→ Records from a data collection:

---------------

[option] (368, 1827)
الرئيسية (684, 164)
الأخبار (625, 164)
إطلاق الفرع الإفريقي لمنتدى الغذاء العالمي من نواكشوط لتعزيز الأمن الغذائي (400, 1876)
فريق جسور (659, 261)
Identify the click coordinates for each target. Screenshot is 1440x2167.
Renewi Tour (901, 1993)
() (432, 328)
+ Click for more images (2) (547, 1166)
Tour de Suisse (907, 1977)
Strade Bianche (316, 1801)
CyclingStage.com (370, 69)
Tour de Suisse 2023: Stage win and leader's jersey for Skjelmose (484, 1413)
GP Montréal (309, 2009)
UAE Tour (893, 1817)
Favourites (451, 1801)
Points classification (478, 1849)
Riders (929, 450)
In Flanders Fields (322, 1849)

---------------

→ THE REQUEST:
Write out all of the material again, substituting "Tour de France" for every occurrence of "Tour de Suisse" and changing nothing else.

→ RESPONSE BELOW:
[option] (368, 1827)
الرئيسية (684, 164)
الأخبار (625, 164)
إطلاق الفرع الإفريقي لمنتدى الغذاء العالمي من نواكشوط لتعزيز الأمن الغذائي (400, 1876)
فريق جسور (659, 261)
Identify the click coordinates for each target. Screenshot is 1440x2167.
Renewi Tour (901, 1993)
() (432, 328)
+ Click for more images (2) (547, 1166)
Tour de France (907, 1977)
Strade Bianche (316, 1801)
CyclingStage.com (370, 69)
Tour de France 2023: Stage win and leader's jersey for Skjelmose (484, 1413)
GP Montréal (309, 2009)
UAE Tour (893, 1817)
Favourites (451, 1801)
Points classification (478, 1849)
Riders (929, 450)
In Flanders Fields (322, 1849)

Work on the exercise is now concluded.